*Problems to solve*:
1. In the comments on technology, what does one commenter want electric car noise to sound like?
2. Write the next part of the comments on technology, picking up right after the last line shown.

If you upgrade your service level, you will be able to drive faster all the time

There will be ads on the console screen, some of them flashy

Script kiddies will cause the cup holder to randomly slide out and back in again.

Electric cars will have to make some sort of noise because they are so quiet people walk right out in front of them …this leading to car noises being sorta like ring tones. I want one that sounds like Darth Vader’s TIE Advanced x1

Anonymous Coward says:

I dislike many technological advances as it strips me of my control over the world. It strips me of my autonomy. It strips me of my freedom.

I don’t want self-driving cars if my location must be reported to a third-party at all times. I don’t want a refrigerator that orders me food when it’s low – I want to go shopping myself and have the option to change up my diet and see what the store has to offer.

Yes, technology does benefit people of lower incomes by greatly improving access to medical care. But it does not necessarily empower the many if the future is one that someone else controls and guides what we do.

I already find constant “nudges” online to things I might like repulsive. I don’t want more of that.

CanadianByChoice (profile) says:

Even THIS is actually a good thing (in context)

…As adults, we should enjoy the five-sense experience of the people around us…

For the average person, this is probably good advice. For those of us called “Aspies” (we have Asperger’s Syndrome), dealing with “the people around us” (that we don’t know well) in any context that isn’t banal and totally superficial is not just difficult, it’s often impossible. The advent of being able to “connect” to people with technology as a buffer enables us to get to know other people well enough to be able to deal with them, and, sometimes, even deal with them in real life.

no time for a name says:

we have seen this idocy before

https://en.wikipedia.org/wiki/The_Trap_%28TV_series%29

Technology is not universally good it is a tool and is frequently use to violate people not improve their lives

“Sixty-eight years of Israel will keep innovations coming…”

Like the people that have brought us the biggest DDoS attacks in history, that collaborate with the fascist elements of the US and Israeli governments it’s a bright future

Anonymous Coward says:

Things are neither good nor bad...

Things are neither good nor bad…it is how those things are used that is good or bad. But I get his sentiment and mostly agree.

*Data supplied*:

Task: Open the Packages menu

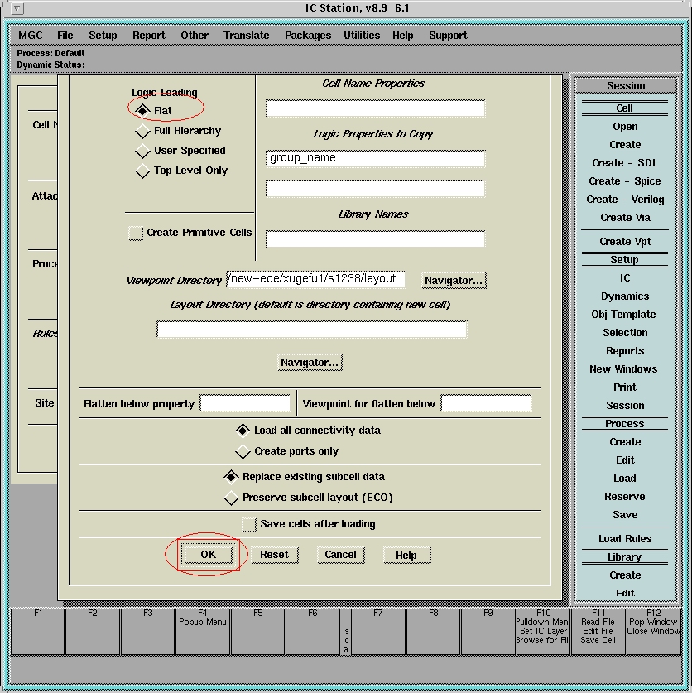Action: click(x=307, y=36)
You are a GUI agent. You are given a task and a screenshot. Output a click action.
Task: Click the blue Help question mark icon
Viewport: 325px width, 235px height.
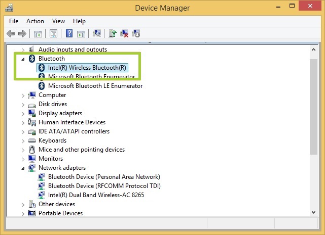[69, 33]
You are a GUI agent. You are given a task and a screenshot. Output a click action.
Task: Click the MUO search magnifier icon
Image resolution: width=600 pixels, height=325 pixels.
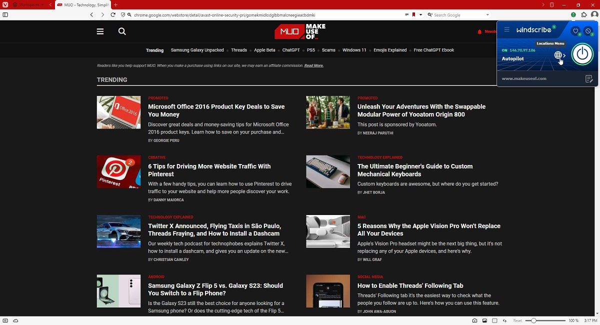point(122,31)
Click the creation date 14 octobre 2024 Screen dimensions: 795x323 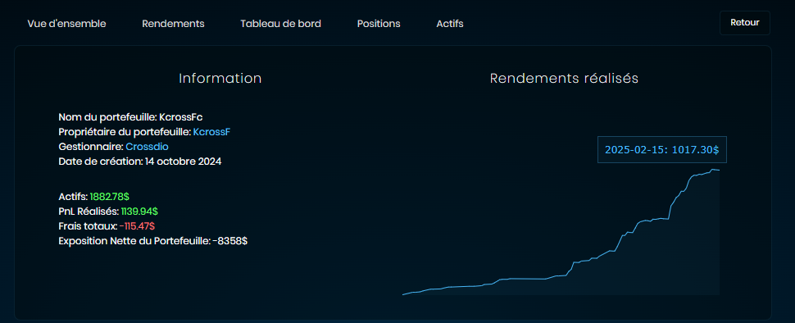click(183, 162)
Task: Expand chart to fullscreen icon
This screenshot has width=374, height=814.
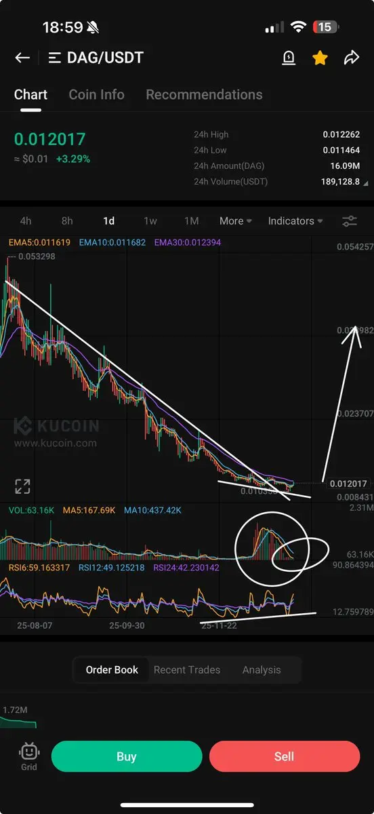Action: click(x=22, y=486)
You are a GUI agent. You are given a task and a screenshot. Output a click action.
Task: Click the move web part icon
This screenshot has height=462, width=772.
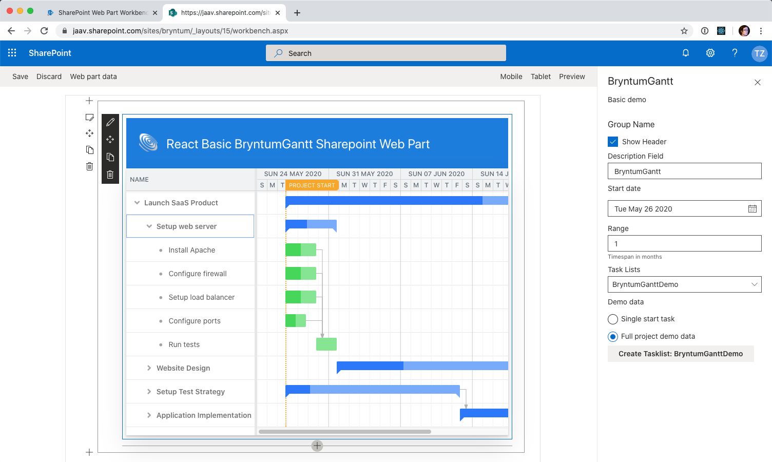(x=110, y=140)
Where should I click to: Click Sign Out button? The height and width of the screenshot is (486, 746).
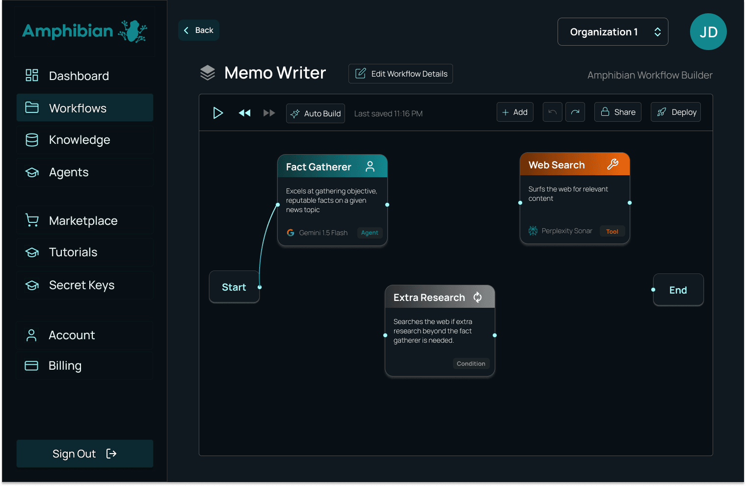click(84, 454)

*Written answers*:
1. Darth Vader's TIE Advanced x1.

2.
As some have mentioned, I do not like how some technology is being used such as all the tracking by corporations and governments. If the world lasts, I think people will revolt against the level of intrusion we have now and some compromise will be made that allows us our privacy and freedoms.

Anonymous Coward says:

Shimon Peres. The man who ushered in Israel’s nuclear program and the DELETE F _ _ _ ING EVERYTHING protocol of the Samson Option. TL;DR — if the Israelis ever get paranoid about an enemy at the gates (which they are known to do), they can just push the button and nuke the world. Kill ’em all and let G-d sort ’em out.

http://infogalactic.com/info/Samson_Option

Real peacemaker was Mr. Peres. Such a peacemaker that even the Nobel committee expressed regret that they could not revoke his dubiously-awarded peace prize, after he once again moved to build more illegal settlements and encroach upon the previously-agreed on territorial boundaries in the agreement that he, Rabin and Arafat won the peace prize for in the first place.

http://news.bbc.co.uk/2/hi/middle_east/1912953.stm

Haven’t we had enough of this WW2 leftover the size of Delaware? One that continues to beat the whole world over the head with the tired memory of the camps, in order to maintain an outsize influence on the foreign policy of sovereign nations — and justify its own hypocritical and illegal actions by exploiting its own rendition of history?

Geez, TechDirt must have a big basket of Hasbaranaut deplorables working for them to push a fawning eulogy like this. You conveniently neglected the one signature “achievement” of Peres’ career that also tarnished his reputation as a “peacemaker” amid a growing push for nuclear disarmament.

Oh, wait. “Shapiro” — why am I not surprised.

Blessed are the peacemakers, for you will know them by the trail of dead.